[Opening PROVIDED TEXT section]

Boreal Forests and Clearcut Harvesting
Resource Harvesting and Forest Regeneration
There are 347 million ha of forest in Canada, which accounts for 9% of forests in the world (Canadian Forest Services, Natural Resources Canada, 2018). The timber industry is an essential manufacturing sector and many wood-based products are produced, including softwood lumber, wood pulp, paper, newsprint and more (Canadian Forest Services, Natural Resources Canada, 2018). Less than 1% of Canada’s forests are harvested each year and nearly 80% of Canada’s forests are boreal forests (Canadian Forest Services, Natural Resources Canada, 2018). Forest management systems must address ecological issues and ensure that forest regeneration standards are being met following timber production. Therefore, forest regeneration is of significant concern in tree harvesting methods (Canadian Forest Services, Natural Resources Canada, 2018). Forest regeneration strategies are necessary in order to regain productivity and restore functioning ecosystems following resource harvesting, or anthropogenic disturbance.
Clearcut Harvesting; a Method of Forest Regeneration
Clearcutting is a common harvesting practice for regeneration of boreal forest stands (Zhu et al., 2019). Clearcutting is considered a major anthropogenic disturbance and accounts for approximately 80% of boreal forests harvested annually in Canada (Youngblood and Titus, 1996). The objective of clearcutting as a harvesting method is the regeneration of a new even-aged stand through the removal of all tress in a forested area (Youngblood and Titus, 1996). When the clearcutting method is being applied, many factors are taken into account. Information must be gathered on site factors, species, crop tree characteristics, as well as successional pathways after disturbance (Youngblood and Titus, 1996).

[Closing PROVIDED TEXT section]
[Opening RECORDED INFORMATION section]

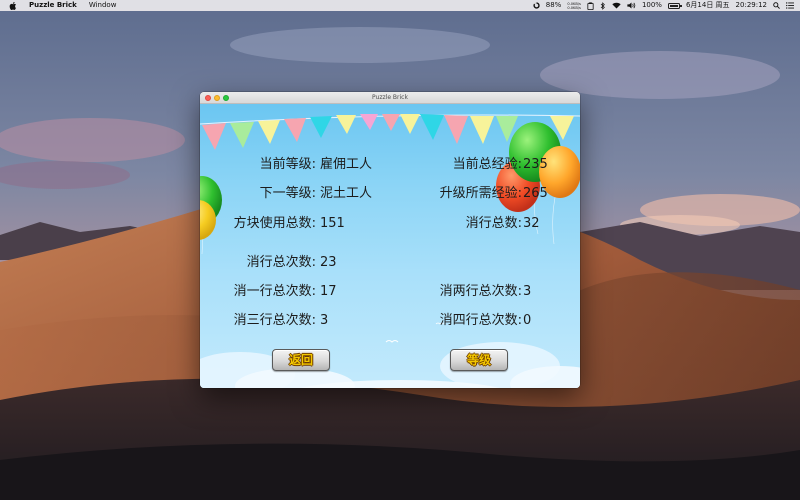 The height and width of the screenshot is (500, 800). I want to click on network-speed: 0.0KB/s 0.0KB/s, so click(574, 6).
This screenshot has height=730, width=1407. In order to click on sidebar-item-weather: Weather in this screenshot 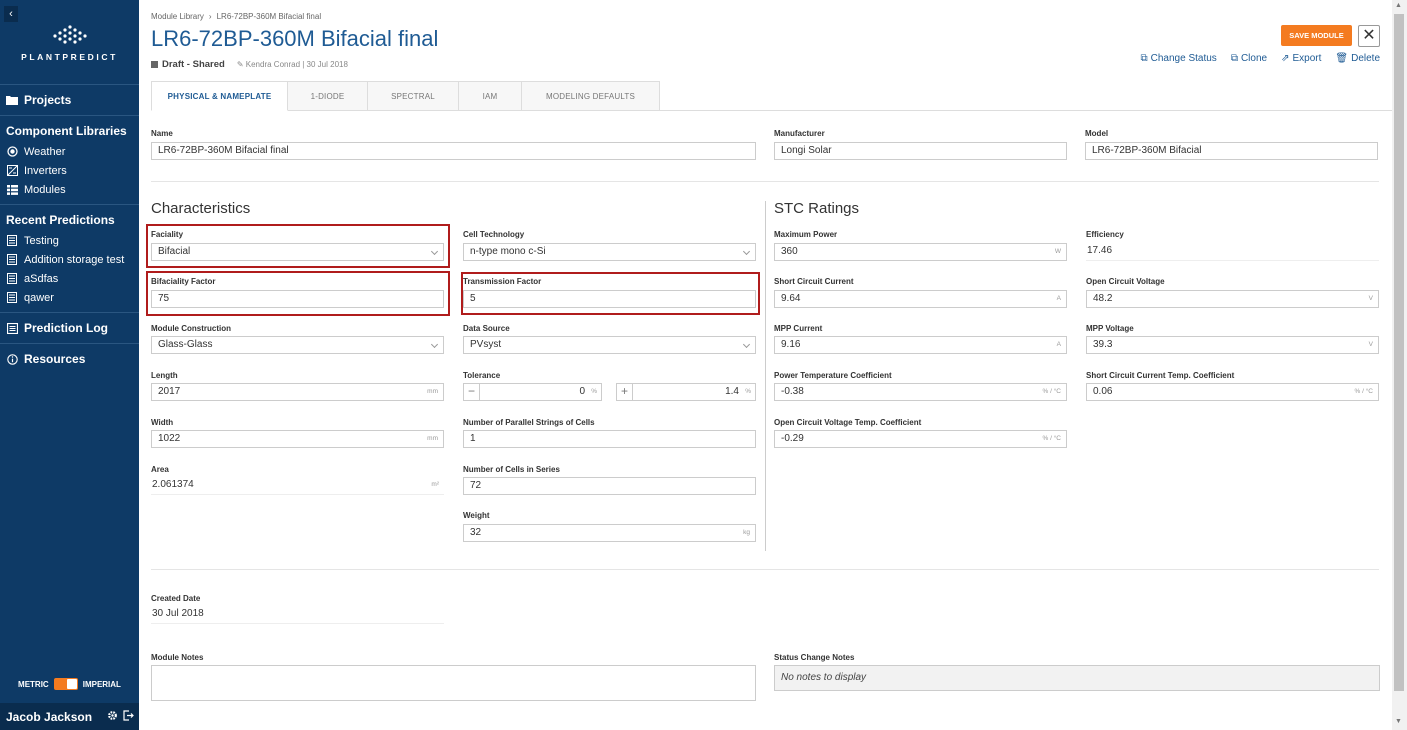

[Closing RECORDED INFORMATION section]

EXERCISE GOAL: Print the part of the boreal forests text starting with "Clearcut Harvesting; a" and going on through "disturbance (Youngblood and Titus, 1996).", copied word for word.

TASK RESULT:
Clearcut Harvesting; a Method of Forest Regeneration
Clearcutting is a common harvesting practice for regeneration of boreal forest stands (Zhu et al., 2019). Clearcutting is considered a major anthropogenic disturbance and accounts for approximately 80% of boreal forests harvested annually in Canada (Youngblood and Titus, 1996). The objective of clearcutting as a harvesting method is the regeneration of a new even-aged stand through the removal of all tress in a forested area (Youngblood and Titus, 1996). When the clearcutting method is being applied, many factors are taken into account. Information must be gathered on site factors, species, crop tree characteristics, as well as successional pathways after disturbance (Youngblood and Titus, 1996).